The Enzian Theater’s South Asian Film Festival, scheduled for October 12-14, is celebrating its silver anniversary with four features, five shorts and cuisine honoring the culture of the Indian subcontinent.

“This year there’s a lot of variety and diversity to the programming, to the types of films we’re playing, to the themes that are covered, which are quite important. There’s a lot of premieres, a lot of things making their Florida premiere that we’re excited about,” says Enzian Programming Director Matthew Curtis. “We’re very proud of what we’ve been able to accomplish all these years. As far as we can tell, this is the longest continually running South Asian film festival in the country.”

OK, let’s get the bad news out of the way first: Saturday’s films are the weakest.
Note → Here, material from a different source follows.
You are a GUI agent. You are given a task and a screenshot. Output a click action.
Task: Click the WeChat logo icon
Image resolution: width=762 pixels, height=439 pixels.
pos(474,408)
So if you’re able to attend just two days, make it Sunday and Monday. Still, the $55 pass, which allows entry to all films (plus priority seating), is a decent deal. Without it, you will pay $12 for each block and might not get the best seats.

The Last Color is first, at 11 a.m. on Saturday. A Hindi-language production directed by Vikas Khanna and based on his novel, this drama explores the treatment of widows in Indian culture, through the eyes of an “untouchable” orphan girl. While struggling for survival on the ancient streets of Banaras, 9-year-old Chhoti meets Noor, who explains that widows are not permitted to participate in Holi, the Indian festival of color.

The Field

“There is an age-old tradition that after a woman’s husband dies, she has to wear only white … so that she always remains colorless,” Noor tells Chhoti. Though that misogynistic tradition stifles Noor’s freedom, it doesn’t steal her empathy, and the old woman’s kindness stays with Chhoti throughout her life.

The subject is obviously worthwhile, which makes it all the more frustrating that the film is amateurishly executed. The heavy-handed storytelling, coupled with clunky editing, reminds one of the difficulties of bringing a book to the screen, especially when it’s the director’s first feature.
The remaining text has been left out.